The Rise of the Machines: ChatGPT is the Fastest Growing App in History

chatgpt fastest growing app history

ChatGPT, the artificial intelligence software that can write text, create computer code, and even help you chat up your Tinder match, is now the fastest-growing app in human history, according to a new report from financial heavyweights UBS.

The scarily competent AI was only released in its current form at the end of last year and yet, in January of this year, has racked up 100 million monthly active users.

For comparison, this makes the meteoric rise of TikTok look like a crawl, given that it took that app nine months to gain the same number of users. Instagram hit the same milestone after two and a half years, while Spotify took four and a half.

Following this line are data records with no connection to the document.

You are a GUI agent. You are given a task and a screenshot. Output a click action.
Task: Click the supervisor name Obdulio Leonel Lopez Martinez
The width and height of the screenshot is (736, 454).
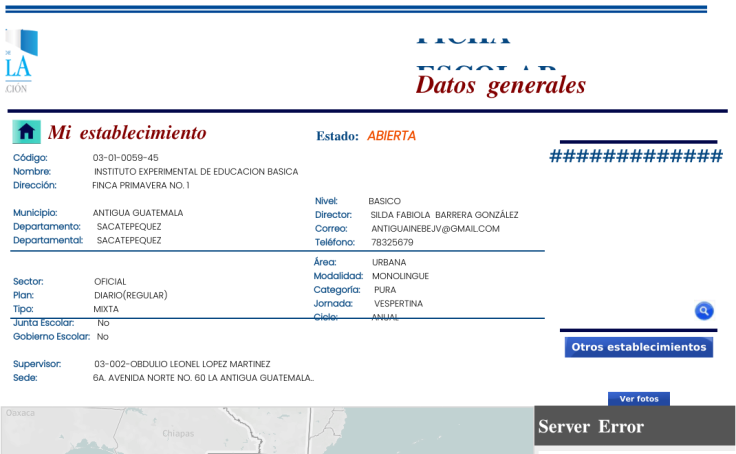point(182,364)
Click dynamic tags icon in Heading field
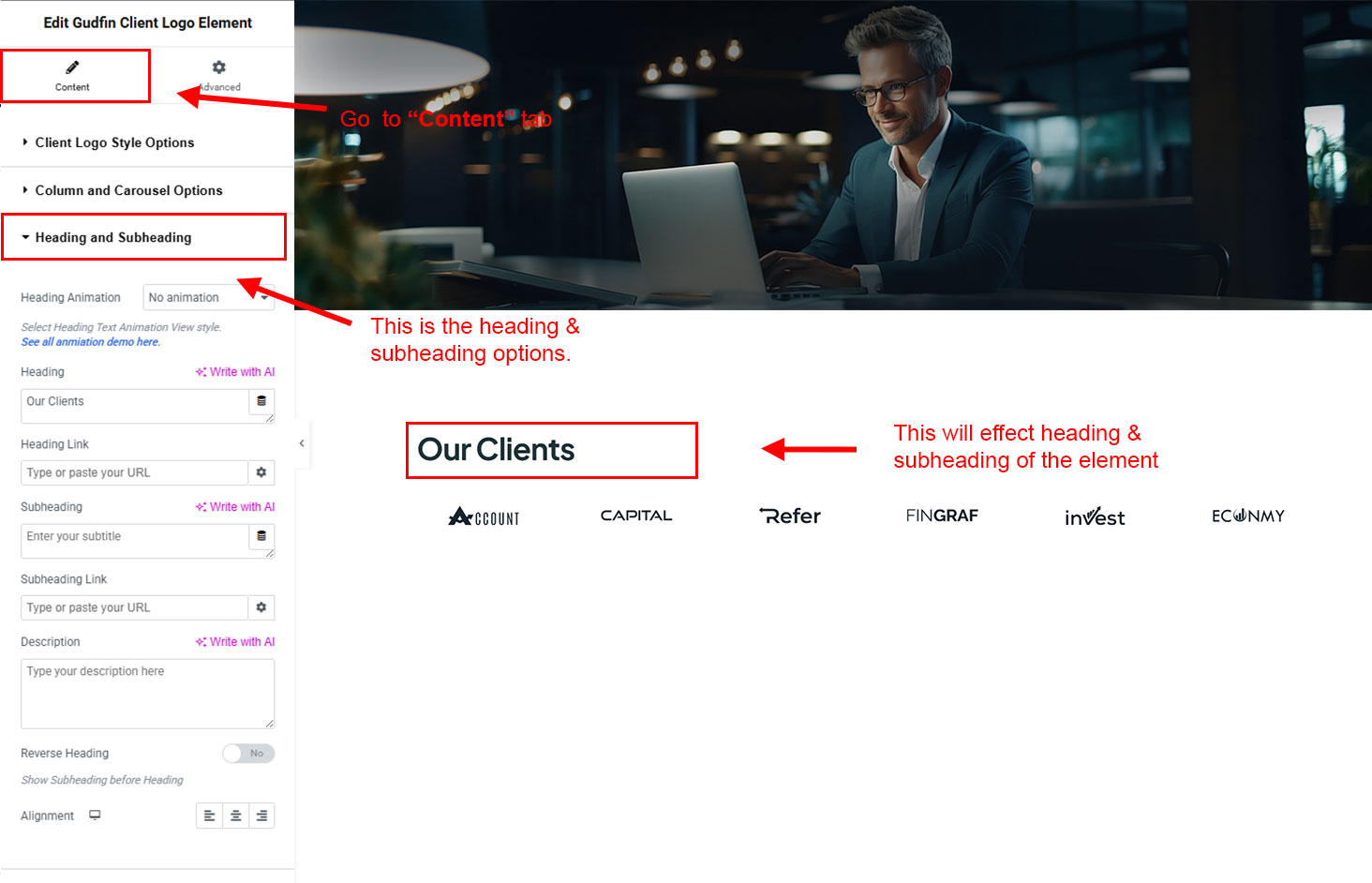Screen dimensions: 1372x883 click(x=261, y=401)
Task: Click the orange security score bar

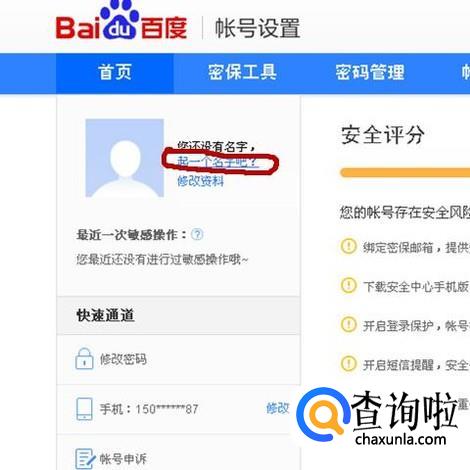Action: click(405, 173)
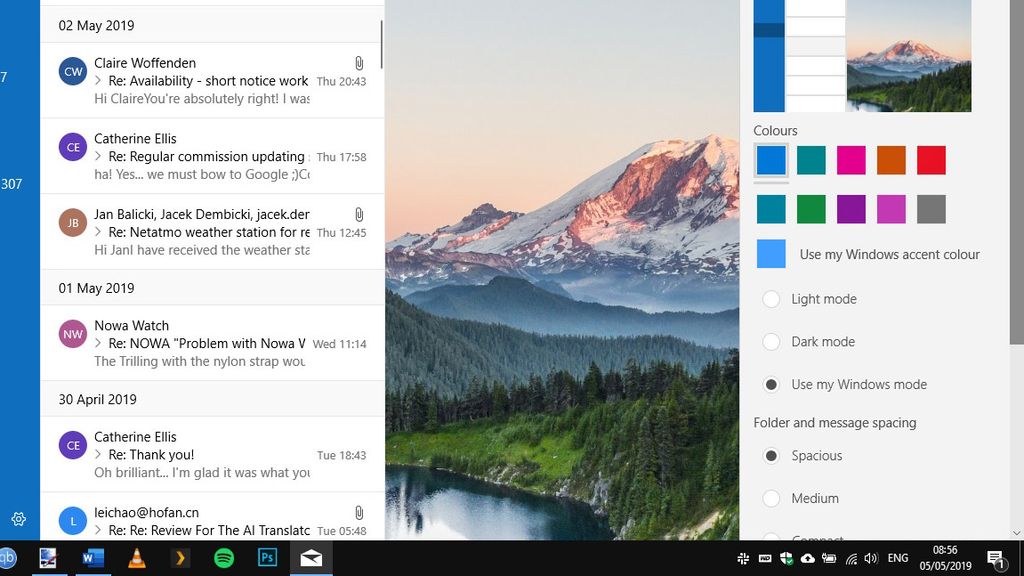The image size is (1024, 576).
Task: Open Catherine Ellis's regular commission email
Action: pyautogui.click(x=200, y=157)

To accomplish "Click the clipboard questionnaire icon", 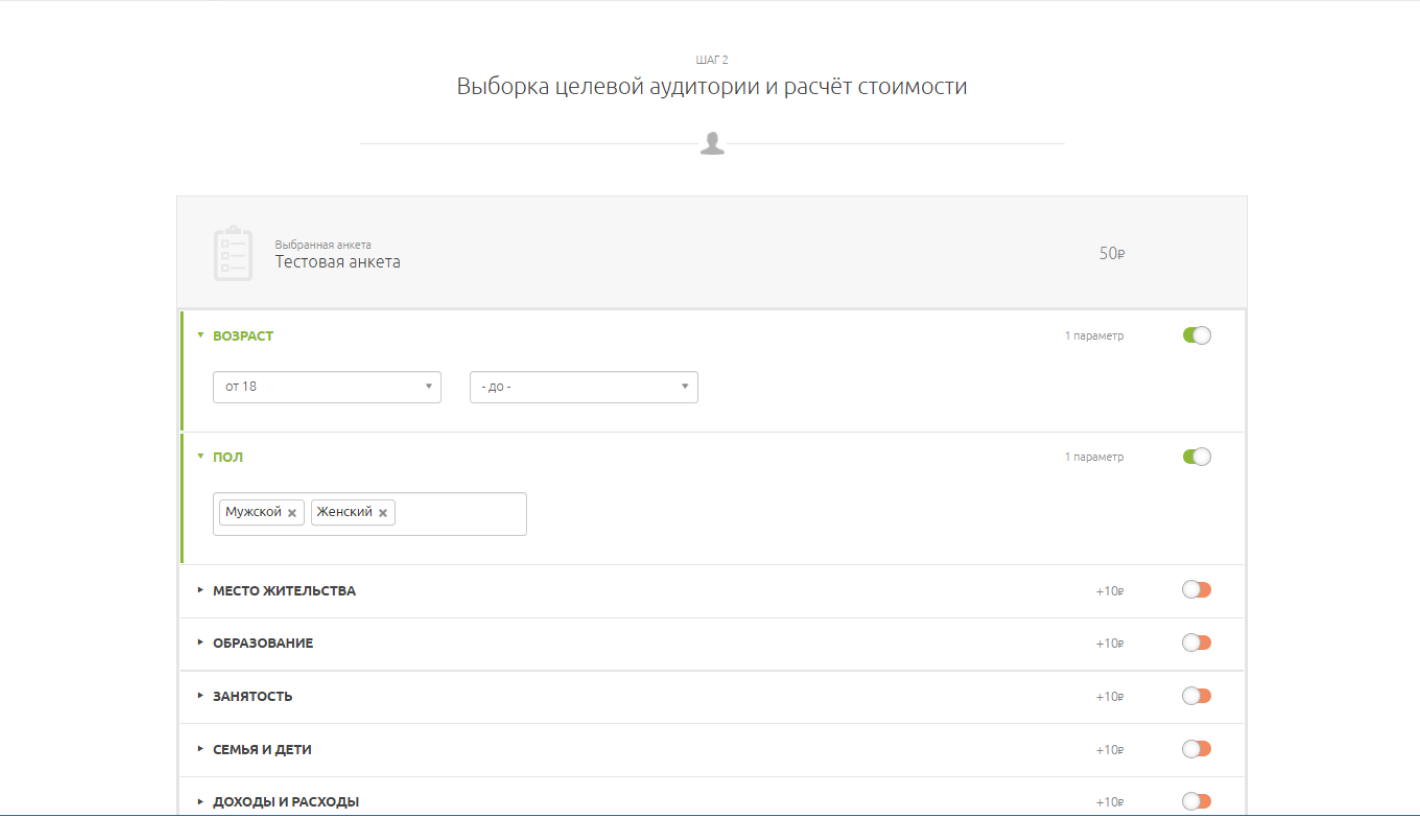I will (x=233, y=253).
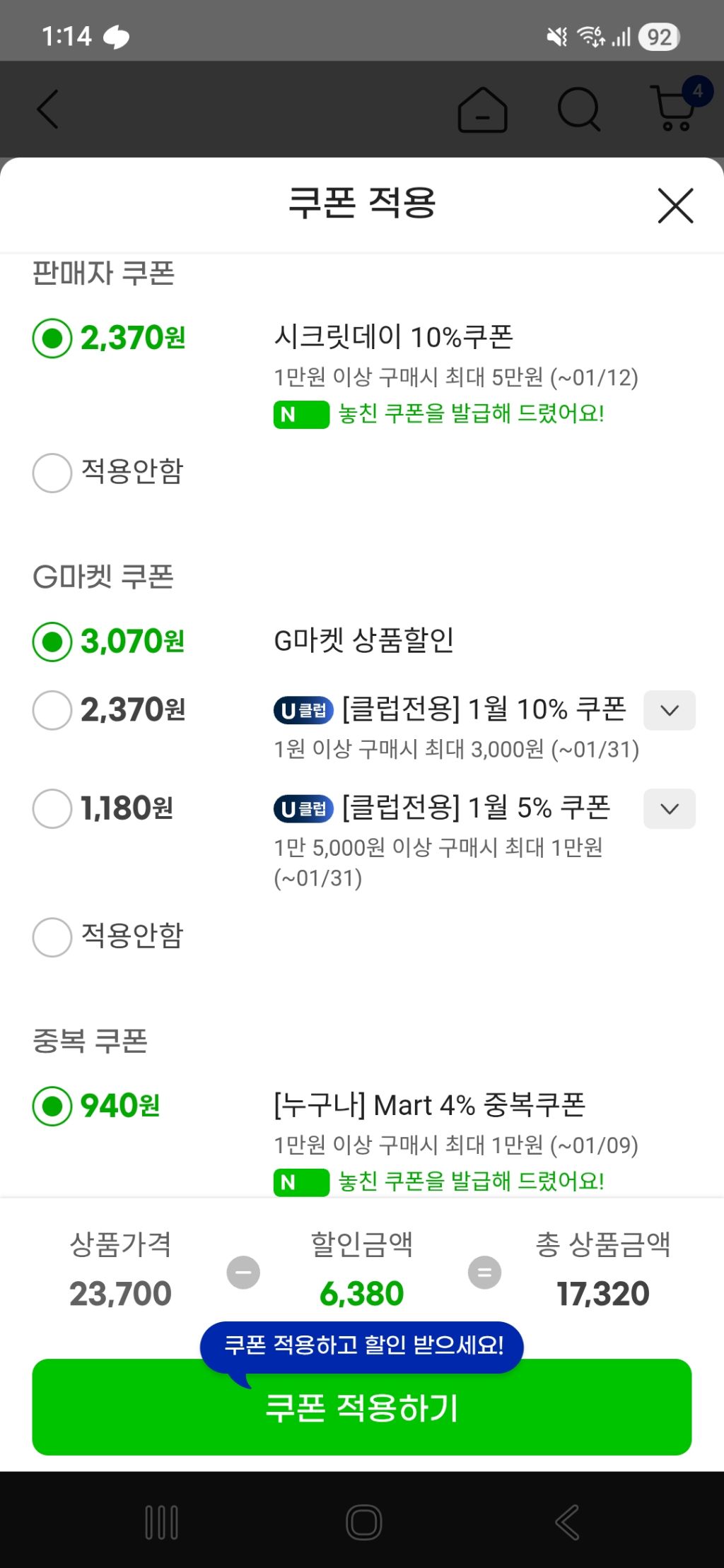The image size is (724, 1568).
Task: Choose 적용안함 under 판매자 쿠폰 section
Action: click(51, 473)
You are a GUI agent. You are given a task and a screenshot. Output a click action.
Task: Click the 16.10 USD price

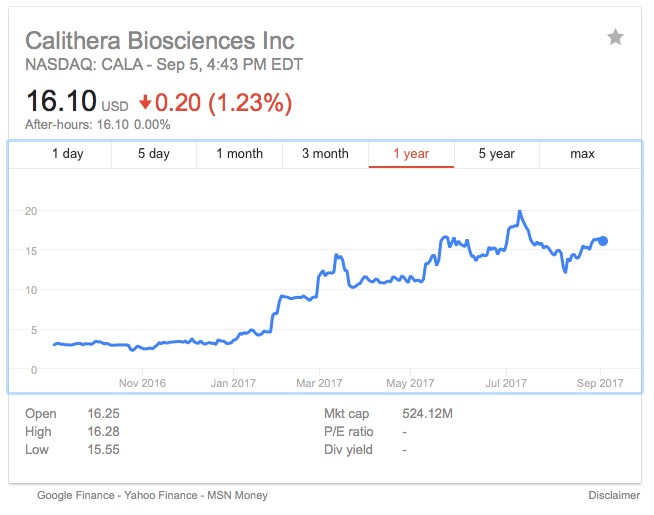tap(60, 101)
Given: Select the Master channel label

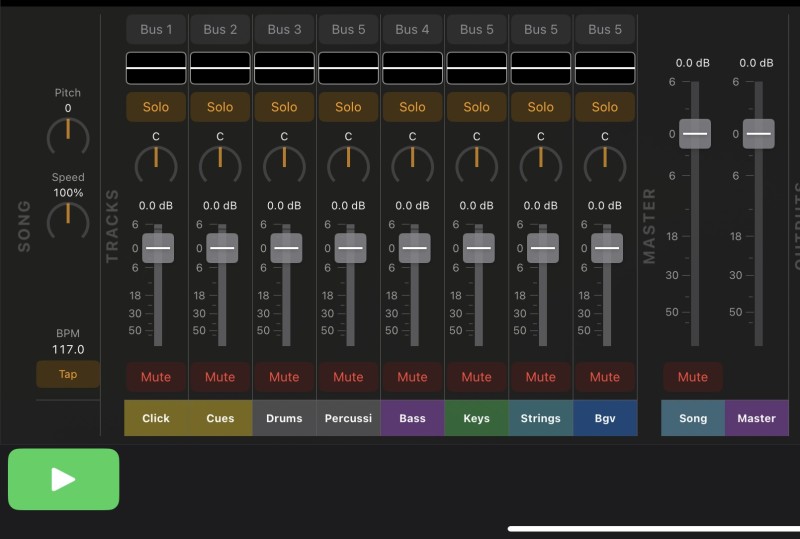Looking at the screenshot, I should [756, 418].
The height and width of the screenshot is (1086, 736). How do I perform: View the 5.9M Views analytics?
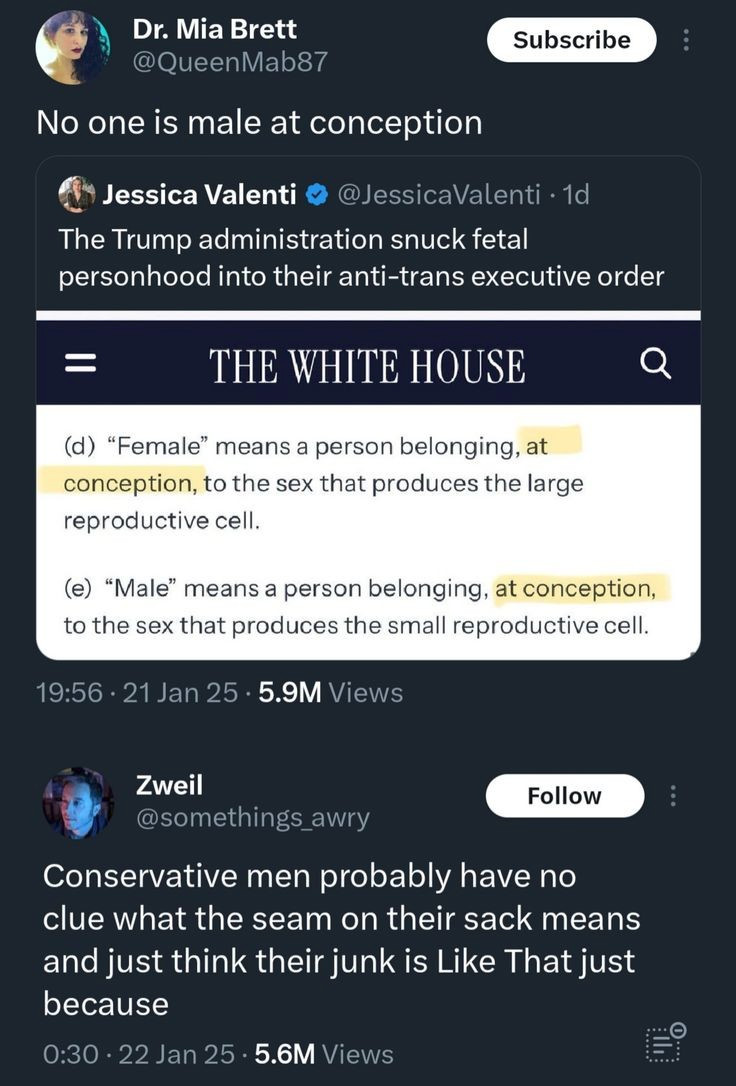[330, 692]
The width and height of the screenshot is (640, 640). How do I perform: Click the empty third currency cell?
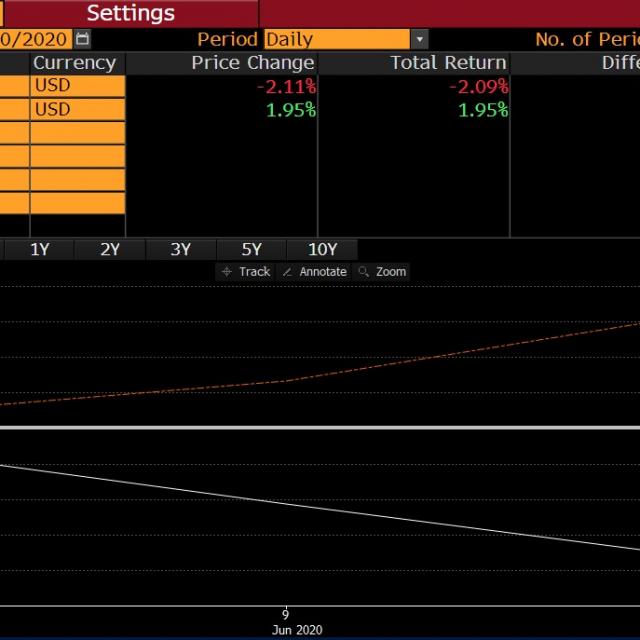tap(77, 133)
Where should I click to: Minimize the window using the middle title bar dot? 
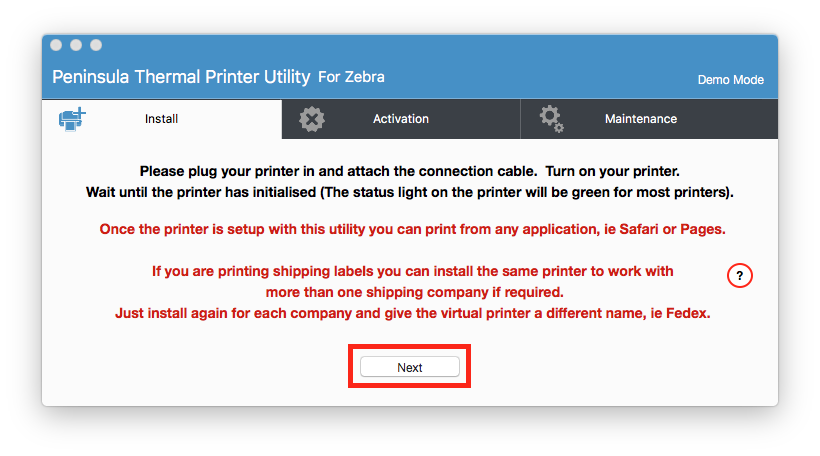[x=76, y=45]

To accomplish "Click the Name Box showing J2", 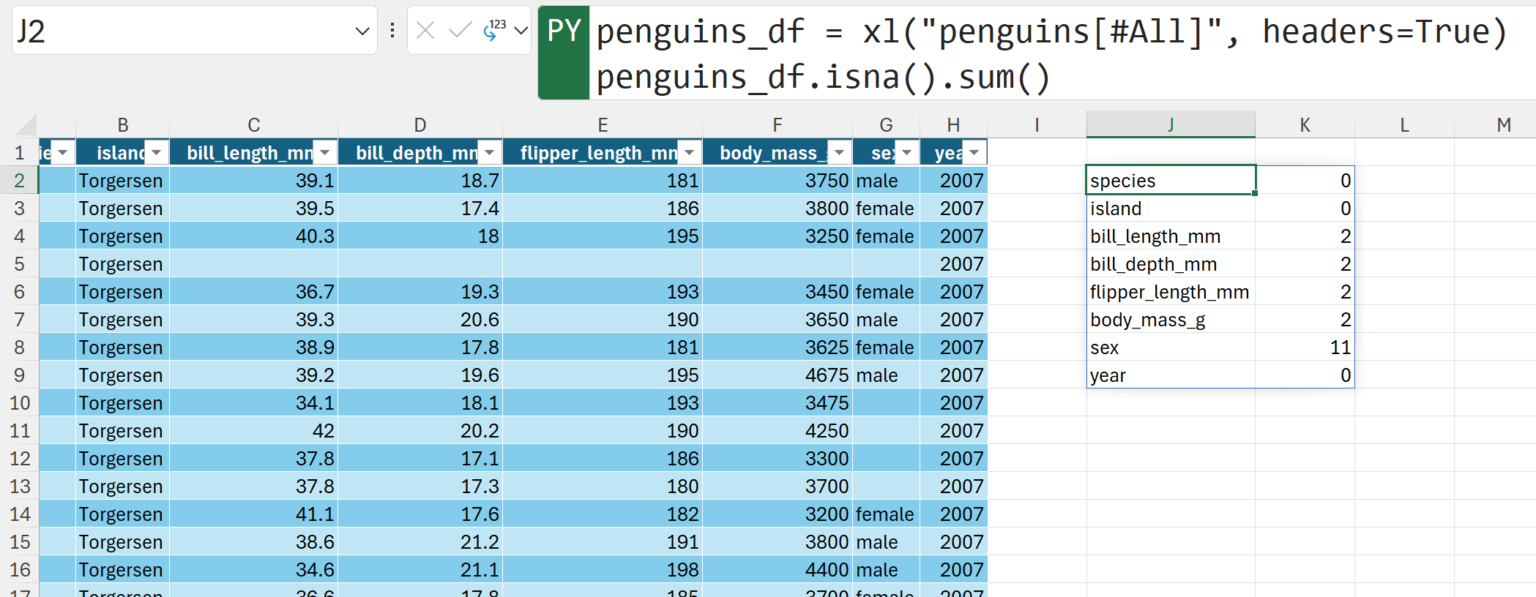I will tap(194, 31).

“In 20 years following the internet space, we cannot recall a faster ramp in a consumer internet app,” UBS analysts wrote in a note.

ChatGPT is owned by the San Francisco-based AI engineering company OpenAI. They’re responsible for creating other apps like DALL.E, which takes text input and turns it into images and caused a bit of a stir a few years back. But it’s the latest version of their AI chat-based programme that has really taken the world by storm.

Already, ChatGPT has ‘passed’ complex legal and business school exams, been banned from schools in Victoria, and has the entire higher education sector in a flap about how in the hell they’re going to stop students cheating using the programme. One solution: use OpenAI to tell if AI was used to create something. It’s either a brilliant idea or totally ridiculous. Or both.

For our part, we’ve already used the programme to do our jobs for us and write an article about itself which you can check out here. The programme is currently in a research phase and free to use while developers work on the next generation of the software based on user feedback of the current one.

The uses of ChatGPT are virtually limitless when it comes to text-based work, and people are equally terrified and excited by the implications of it and the future of AI. Microsoft, who partially owns OpenAI, got so excited they dumped an undisclosed amount of money into the company just last week. They had already invested US$1 billion and possibly just spent a further 10 on the project.

While the programme is free, OpenAI announced a US$20 per month subscription model on Wednesday called ChatGPT Plus. They say it will offer faster responses and more reliable service, free from the usage outages that often plague the platform.